*** Begin section ***

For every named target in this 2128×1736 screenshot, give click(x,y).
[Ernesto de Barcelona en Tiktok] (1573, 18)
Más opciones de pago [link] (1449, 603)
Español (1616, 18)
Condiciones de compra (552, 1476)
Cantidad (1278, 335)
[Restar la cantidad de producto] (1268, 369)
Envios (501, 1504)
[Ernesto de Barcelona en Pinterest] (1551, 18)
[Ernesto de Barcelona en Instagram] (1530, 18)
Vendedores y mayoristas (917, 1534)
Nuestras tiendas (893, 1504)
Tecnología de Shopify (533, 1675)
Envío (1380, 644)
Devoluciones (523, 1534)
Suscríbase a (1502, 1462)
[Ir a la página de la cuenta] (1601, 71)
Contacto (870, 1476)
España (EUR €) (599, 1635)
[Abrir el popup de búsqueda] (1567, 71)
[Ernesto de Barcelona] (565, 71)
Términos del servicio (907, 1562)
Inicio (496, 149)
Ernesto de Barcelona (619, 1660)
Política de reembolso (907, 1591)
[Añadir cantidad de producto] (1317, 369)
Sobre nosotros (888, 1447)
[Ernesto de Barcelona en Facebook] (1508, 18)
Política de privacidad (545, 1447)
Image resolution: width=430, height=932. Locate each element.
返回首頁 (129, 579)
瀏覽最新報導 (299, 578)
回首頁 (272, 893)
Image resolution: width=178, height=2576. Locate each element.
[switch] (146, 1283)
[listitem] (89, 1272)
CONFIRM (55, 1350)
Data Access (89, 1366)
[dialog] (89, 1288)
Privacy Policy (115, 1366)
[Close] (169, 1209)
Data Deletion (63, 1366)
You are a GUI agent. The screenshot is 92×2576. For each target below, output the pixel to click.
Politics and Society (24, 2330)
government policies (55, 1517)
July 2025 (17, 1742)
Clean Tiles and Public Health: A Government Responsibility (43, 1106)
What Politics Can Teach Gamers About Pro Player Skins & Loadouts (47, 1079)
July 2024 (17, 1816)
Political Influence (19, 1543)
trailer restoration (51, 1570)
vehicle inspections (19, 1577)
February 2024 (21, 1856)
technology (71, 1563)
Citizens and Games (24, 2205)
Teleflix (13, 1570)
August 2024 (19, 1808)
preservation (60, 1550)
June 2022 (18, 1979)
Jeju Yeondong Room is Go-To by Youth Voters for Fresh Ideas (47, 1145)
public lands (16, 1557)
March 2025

*** End section ***

#### Required action:
Please give an exact copy of every entry.

#### Response:
For every named target in this 2128×1736 screenshot, give click(x,y).
[Ernesto de Barcelona en Tiktok] (1573, 18)
Más opciones de pago [link] (1449, 603)
Español (1616, 18)
Condiciones de compra (552, 1476)
Cantidad (1278, 335)
[Restar la cantidad de producto] (1268, 369)
Envios (501, 1504)
[Ernesto de Barcelona en Pinterest] (1551, 18)
[Ernesto de Barcelona en Instagram] (1530, 18)
Vendedores y mayoristas (917, 1534)
Nuestras tiendas (893, 1504)
Tecnología de Shopify (533, 1675)
Envío (1380, 644)
Devoluciones (523, 1534)
Suscríbase a (1502, 1462)
[Ir a la página de la cuenta] (1601, 71)
Contacto (870, 1476)
España (EUR €) (599, 1635)
[Abrir el popup de búsqueda] (1567, 71)
[Ernesto de Barcelona] (565, 71)
Términos del servicio (907, 1562)
Inicio (496, 149)
Ernesto de Barcelona (619, 1660)
Política de reembolso (907, 1591)
[Añadir cantidad de producto] (1317, 369)
Sobre nosotros (888, 1447)
[Ernesto de Barcelona en Facebook] (1508, 18)
Política de privacidad (545, 1447)
Image resolution: width=430, height=932. Locate each element.
返回首頁 (129, 579)
瀏覽最新報導 (299, 578)
回首頁 (272, 893)
Image resolution: width=178, height=2576. Locate each element.
[switch] (146, 1283)
[listitem] (89, 1272)
CONFIRM (55, 1350)
Data Access (89, 1366)
[dialog] (89, 1288)
Privacy Policy (115, 1366)
[Close] (169, 1209)
Data Deletion (63, 1366)
You are a GUI agent. The screenshot is 92×2576. For each target below, output the pixel to click.
Politics and Society (24, 2330)
government policies (55, 1517)
July 2025 (17, 1742)
Clean Tiles and Public Health: A Government Responsibility (43, 1106)
What Politics Can Teach Gamers About Pro Player Skins & Loadouts (47, 1079)
July 2024 (17, 1816)
Political Influence (19, 1543)
trailer restoration (51, 1570)
vehicle inspections (19, 1577)
February 2024 (21, 1856)
technology (71, 1563)
Citizens and Games (24, 2205)
Teleflix (13, 1570)
August 2024 (19, 1808)
preservation (60, 1550)
June 2022 (18, 1979)
Jeju Yeondong Room is Go-To by Youth Voters for Fresh Ideas (47, 1145)
public lands (16, 1557)
March 2025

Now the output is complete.